Final Exam Review Questions, CS 2400 (Hasker)
The exam will be open-book, open-note, but individual. Do not discuss
on exam content with anyone until the exam is graded.
See also the midterm review questions
Review questions (for reference only - the exam may include other topics!):
- How does a neural network mimic the brain?
- Give one way a neural network differs from the brain in structure.
- What is the impact of not allowing hidden layers in an artificial
neural network?
- What is the sigmoid function and why is it an interesting activation function for
neural networks?
- Know how to compute logic functions using perceptrons.
- Describe feed-forward and back-propagation in neural networks.
- Why do we use derivatives during back-propagation?
- Why is the chain rule often necessary for back-propagation?
- Describe stochastic gradient descent in a sentence.
- Give a sentence-long description of reinforcement learning.
- When should reinforcement learning stop?
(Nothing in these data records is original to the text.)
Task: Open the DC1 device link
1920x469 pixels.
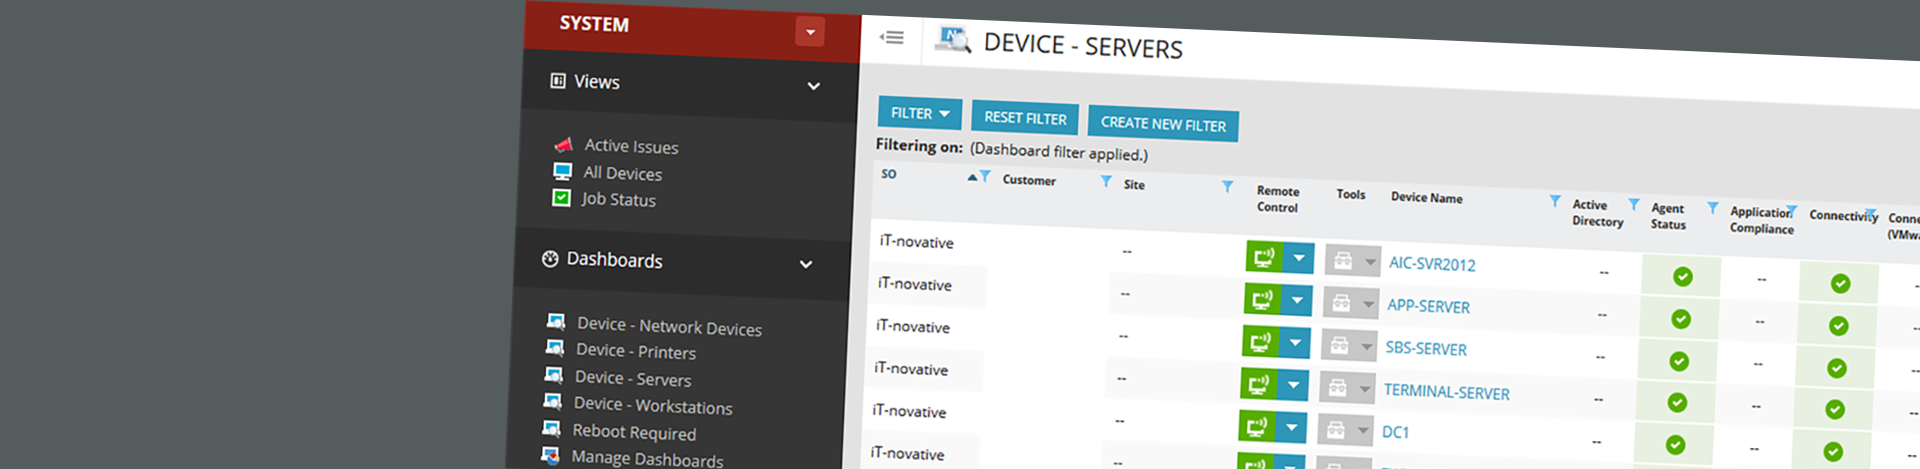Action: pyautogui.click(x=1395, y=432)
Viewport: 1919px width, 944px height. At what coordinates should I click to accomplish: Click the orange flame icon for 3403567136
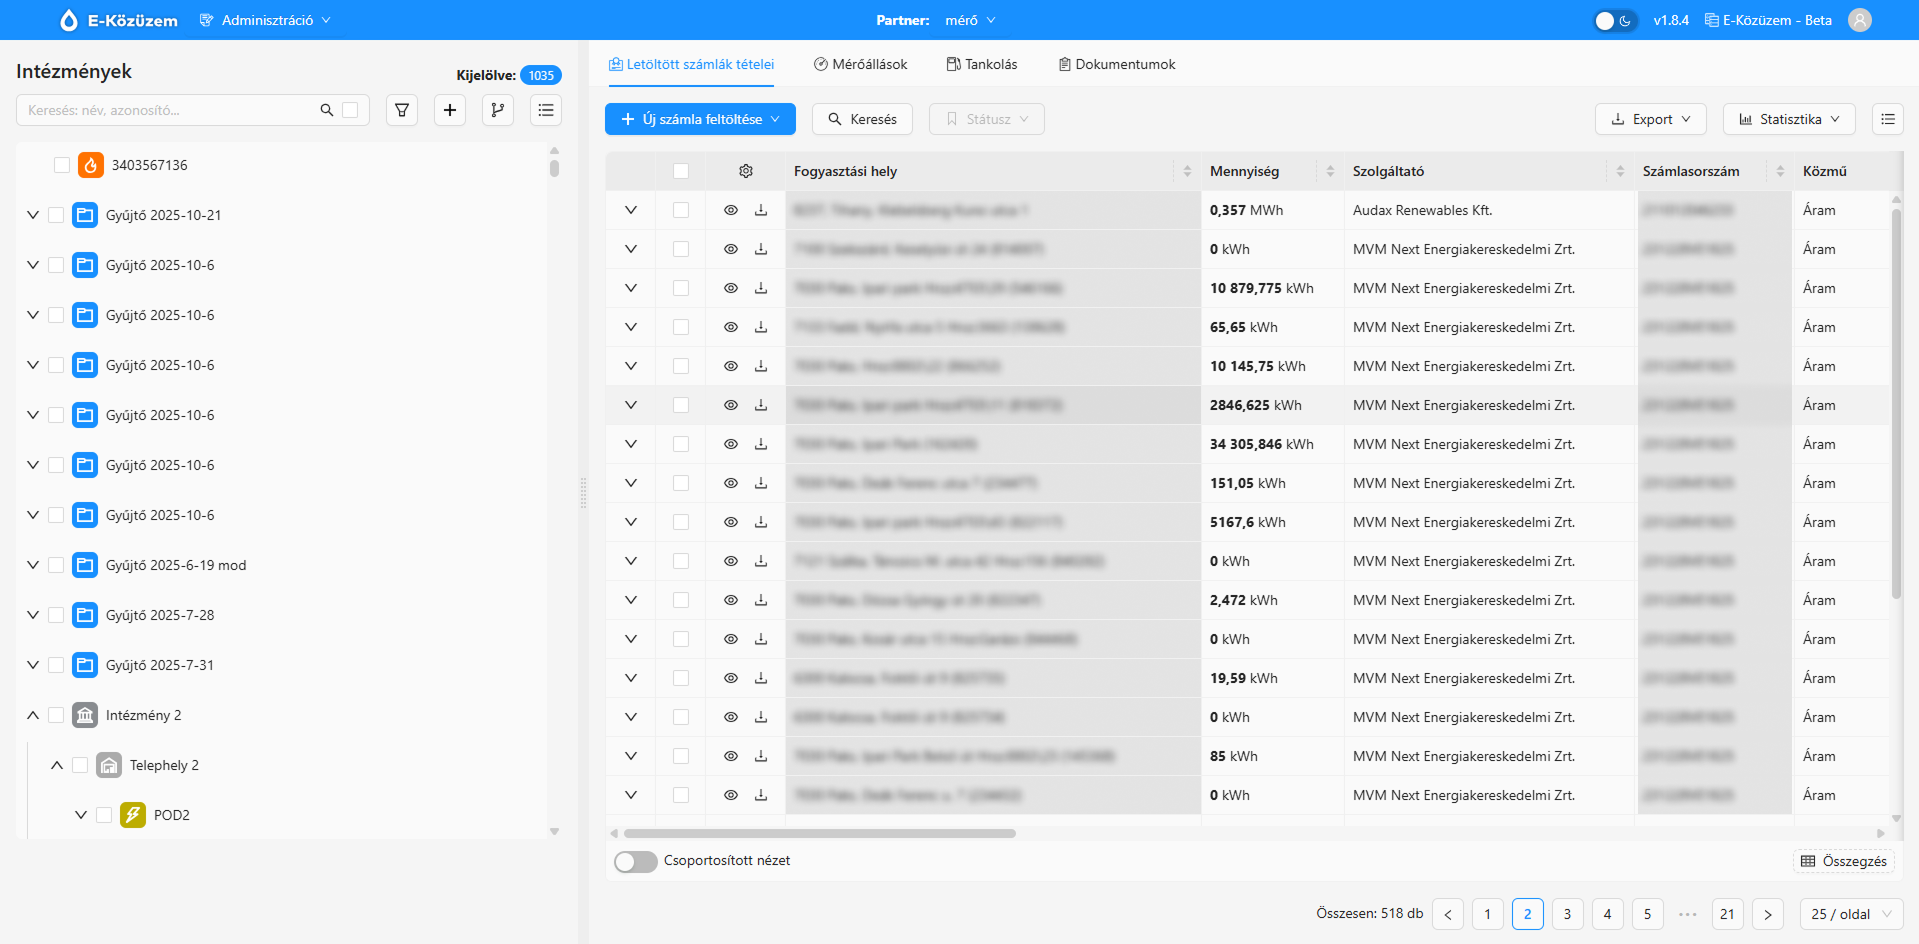(91, 165)
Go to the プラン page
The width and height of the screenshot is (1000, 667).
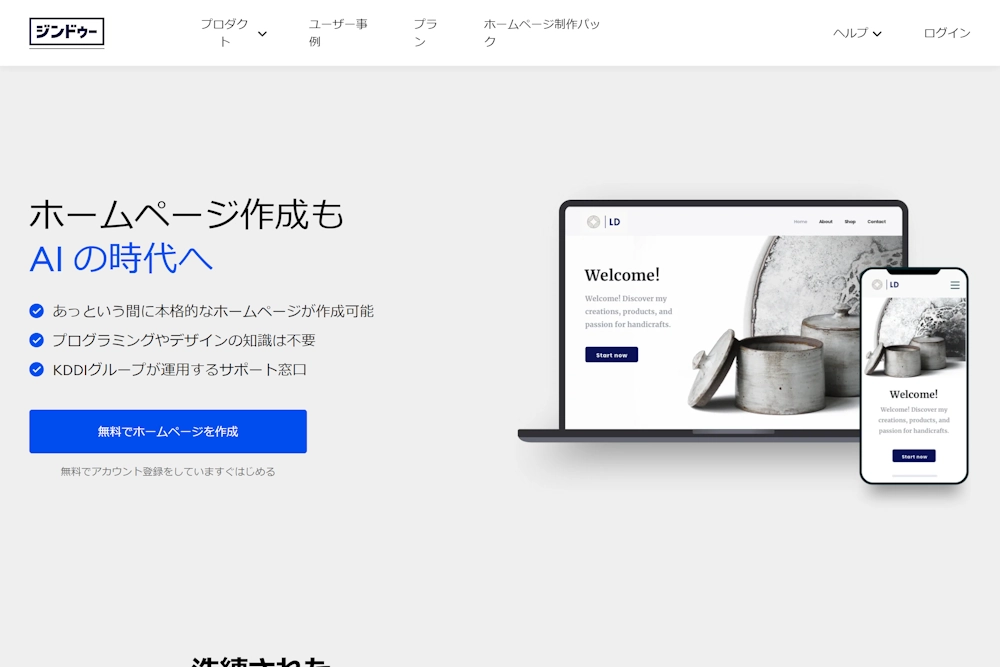point(425,33)
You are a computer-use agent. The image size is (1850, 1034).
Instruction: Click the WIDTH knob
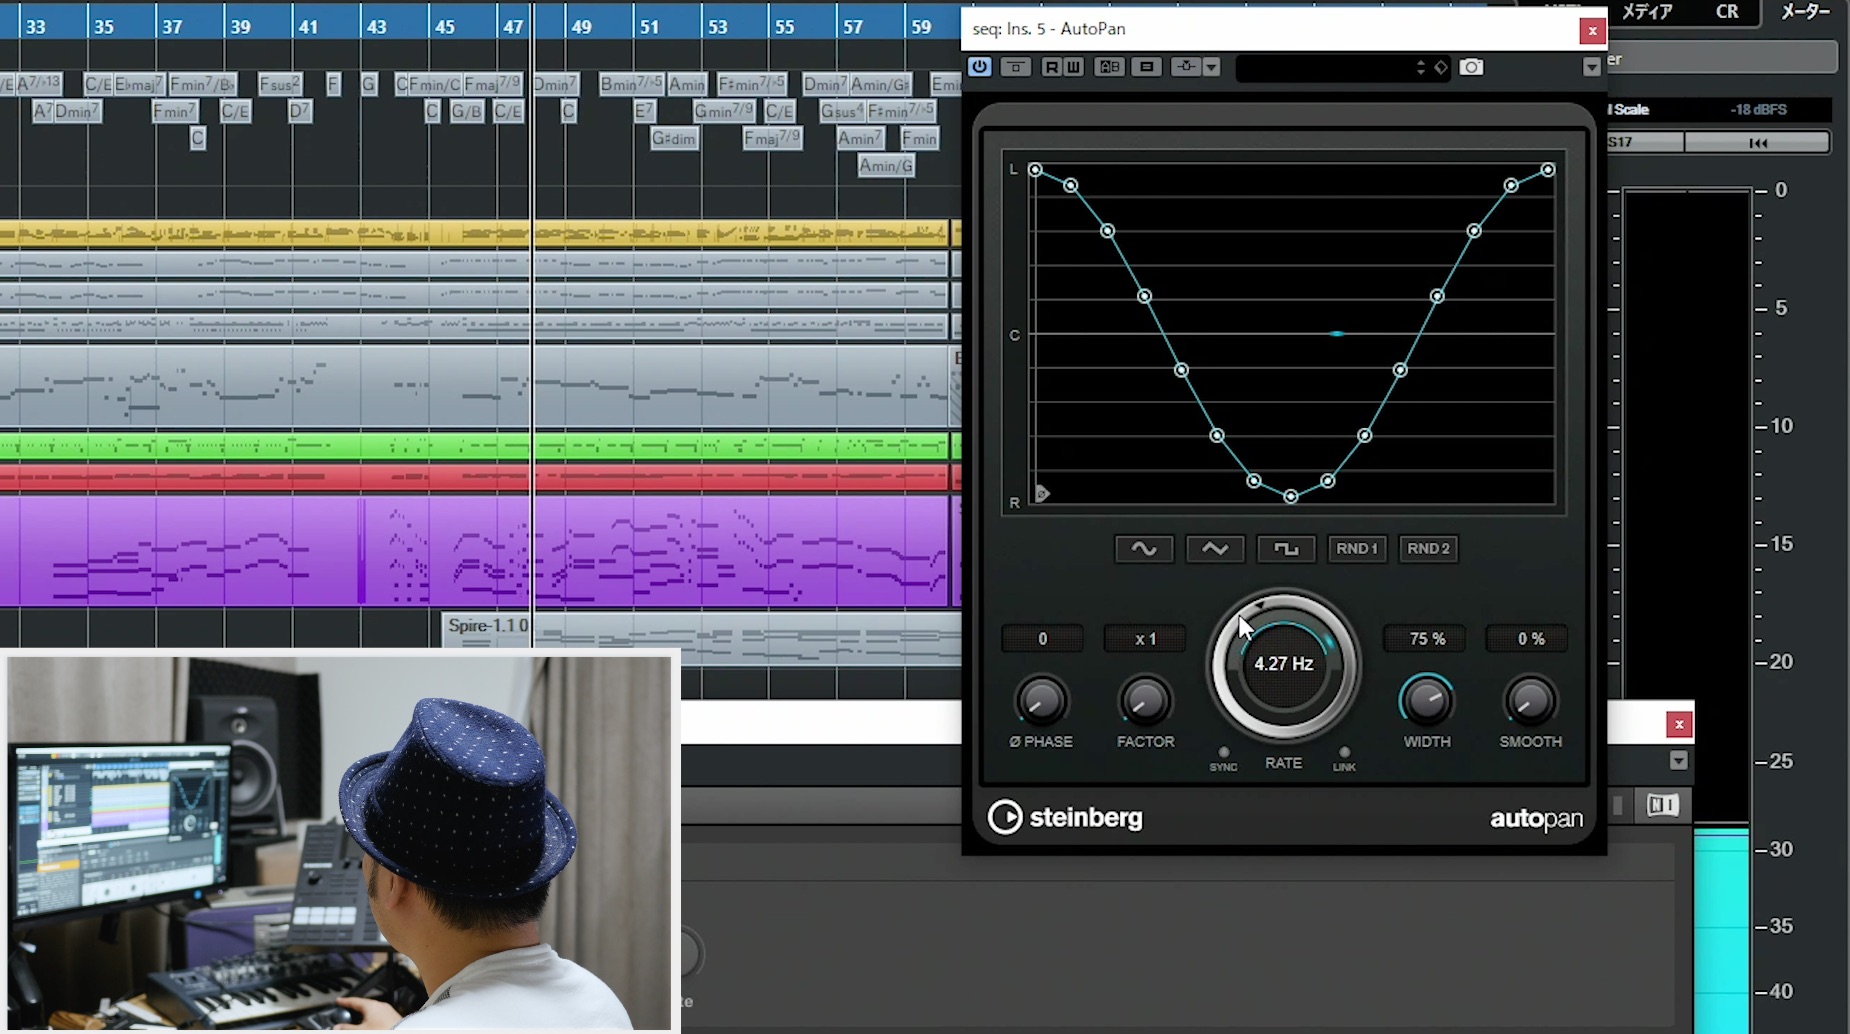pos(1427,700)
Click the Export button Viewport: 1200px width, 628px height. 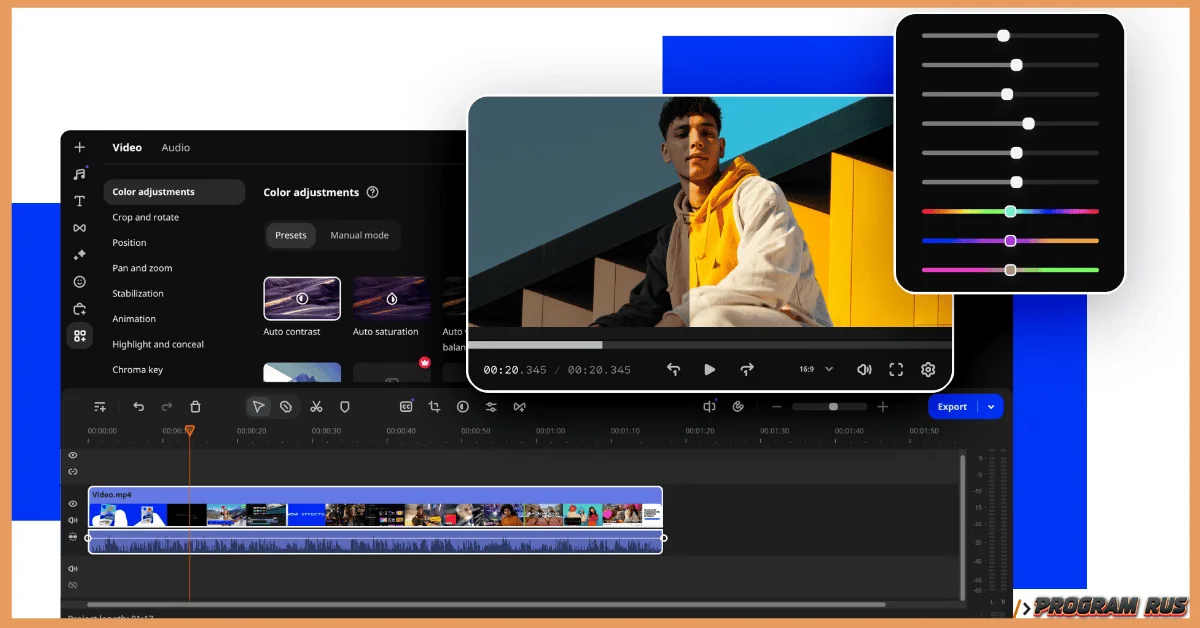(953, 406)
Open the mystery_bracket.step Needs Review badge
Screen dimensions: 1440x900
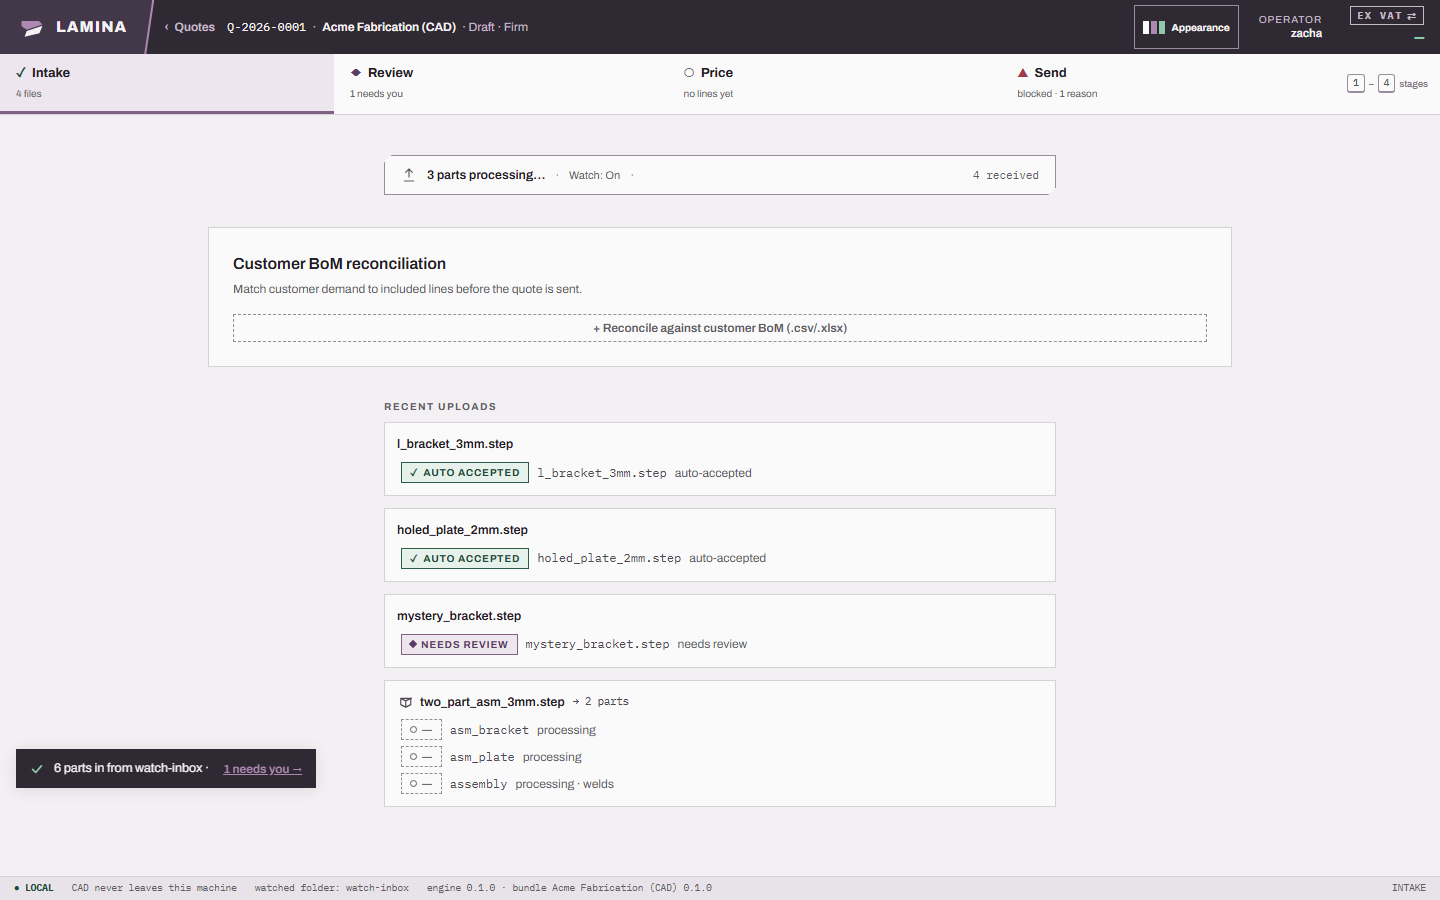459,645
- How does the value function differ from the reward function in
reinforcement learning?
- Is the computer harmed by reinforcement learning?
- Why is a discount factor important to reinforcement learning?
- What would be a case where mutation is critical to genetic algorithms?
- Describe the difference between genetic algorithms and genetic
programming.
- Why might it be unwise to allow mutation to be applied to 25% of
the population in a genetic algorithm?
- Explain what it means for a learning algorithm to be "robust to noise."